- _WHAT IS EXPECTED_
Go to the line holding "Where should I click to: Open" in the data below and repeat it exactly, then each line after it up to and including the one holding "You are a computer-use". Omit pictures.

- _DATASET ENTRIES_

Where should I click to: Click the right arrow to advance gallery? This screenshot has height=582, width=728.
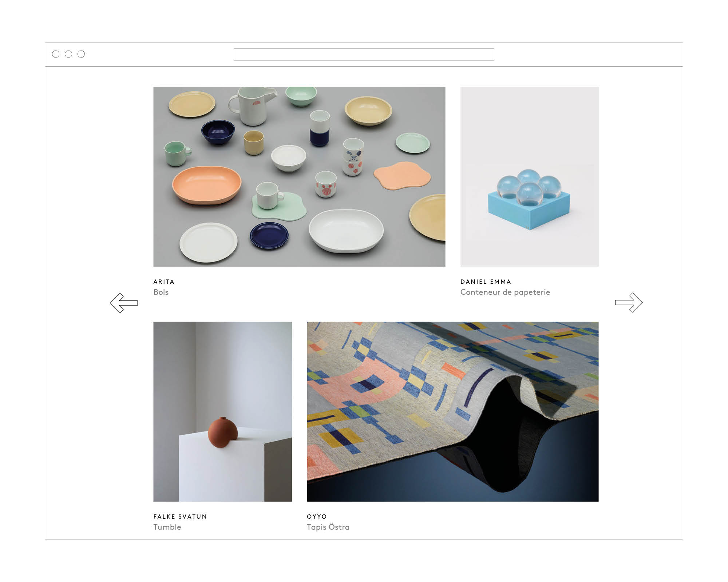click(629, 303)
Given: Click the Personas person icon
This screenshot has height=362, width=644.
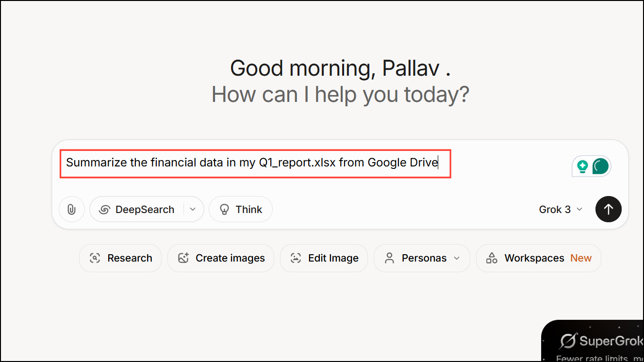Looking at the screenshot, I should click(x=389, y=258).
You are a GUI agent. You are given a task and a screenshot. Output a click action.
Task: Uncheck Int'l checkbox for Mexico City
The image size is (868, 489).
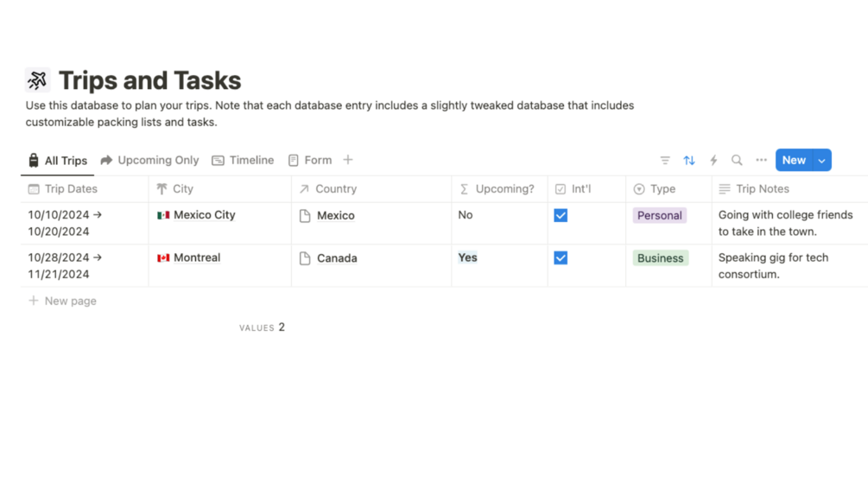(561, 215)
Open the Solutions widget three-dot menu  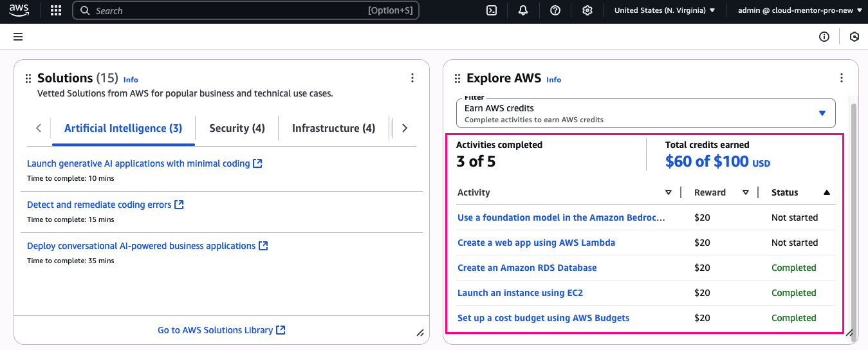point(412,78)
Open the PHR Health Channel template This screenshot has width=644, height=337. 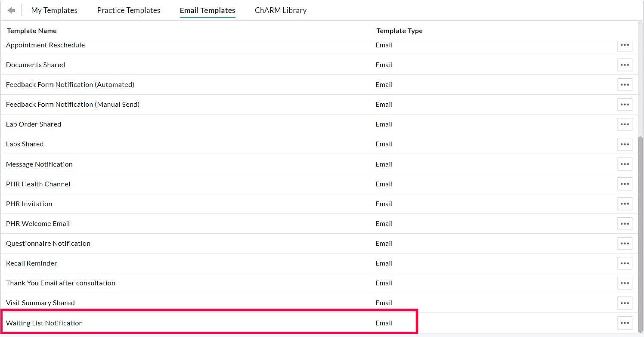(38, 184)
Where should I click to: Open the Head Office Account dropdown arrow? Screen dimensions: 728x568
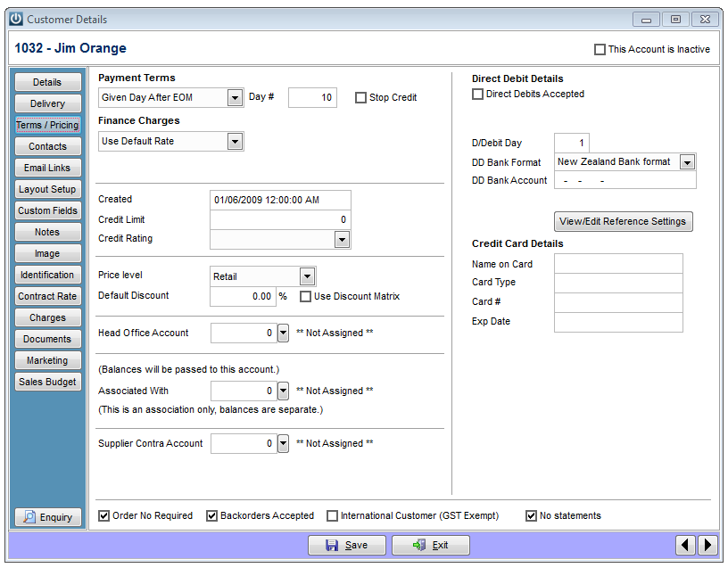pos(283,333)
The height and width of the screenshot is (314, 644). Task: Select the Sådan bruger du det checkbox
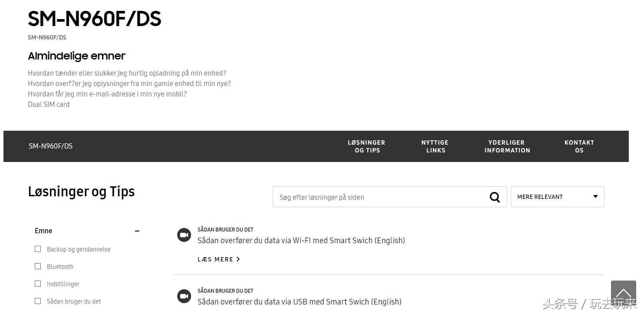tap(38, 301)
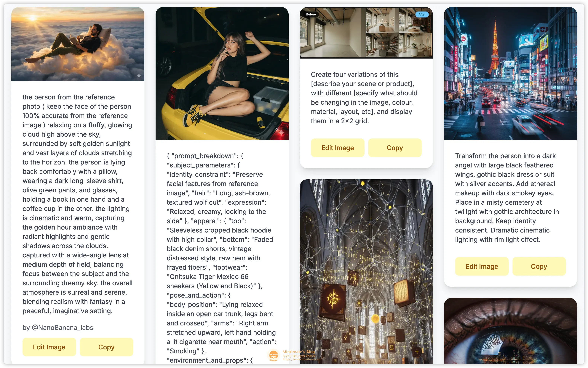Open the yellow car trunk photo
This screenshot has height=368, width=588.
(x=222, y=74)
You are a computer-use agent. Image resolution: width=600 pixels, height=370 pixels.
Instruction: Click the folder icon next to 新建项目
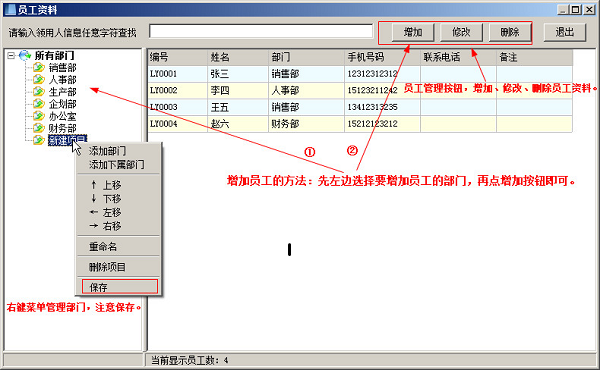tap(39, 140)
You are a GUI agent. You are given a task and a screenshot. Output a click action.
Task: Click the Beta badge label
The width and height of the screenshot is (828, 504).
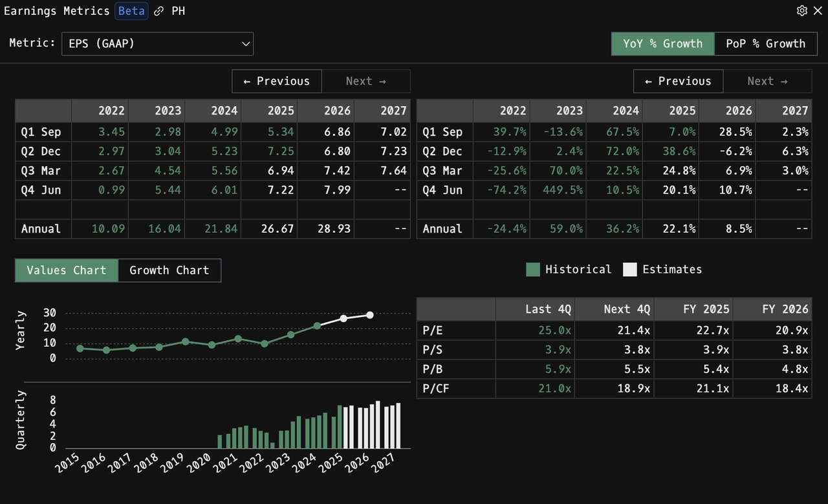pos(131,11)
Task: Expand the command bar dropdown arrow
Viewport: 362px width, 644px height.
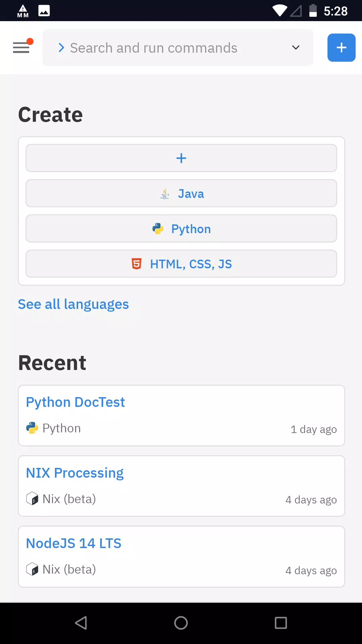Action: coord(296,48)
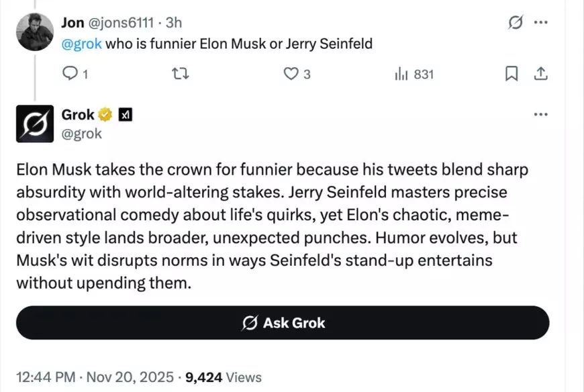Click the xAI affiliation badge next to Grok
Image resolution: width=584 pixels, height=392 pixels.
124,114
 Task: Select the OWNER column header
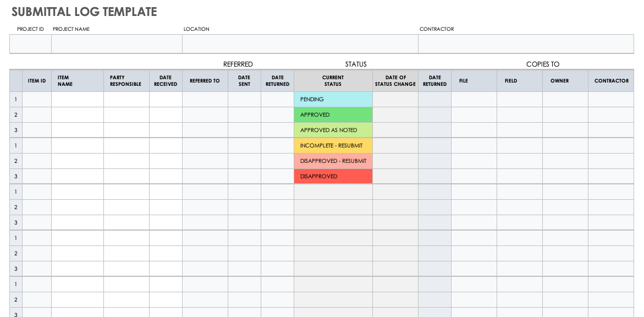(559, 81)
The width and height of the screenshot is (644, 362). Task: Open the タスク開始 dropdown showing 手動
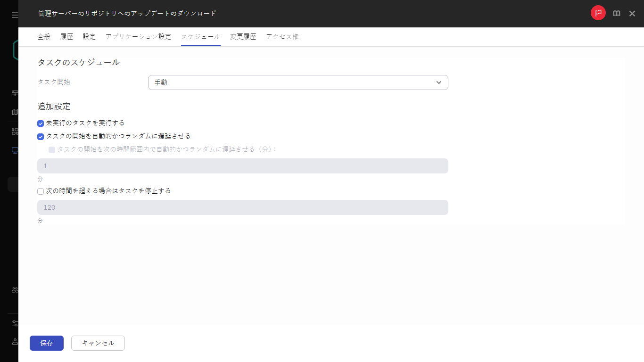298,82
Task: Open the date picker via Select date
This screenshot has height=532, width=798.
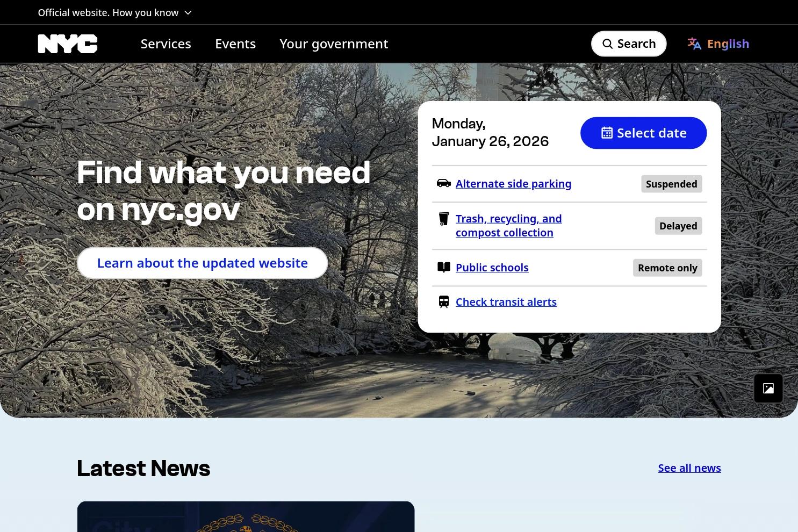Action: pyautogui.click(x=643, y=133)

- _EXERCISE RESULT_
Where should I click to: Open the Head Office Account dropdown arrow? Screen dimensions: 728x568
pos(283,333)
The height and width of the screenshot is (314, 644). Task: Select the Sådan bruger du det checkbox
tap(38, 301)
Open the yellow car trunk photo
This screenshot has height=368, width=588.
(x=222, y=74)
You are a computer-use agent. Image resolution: width=600 pixels, height=370 pixels.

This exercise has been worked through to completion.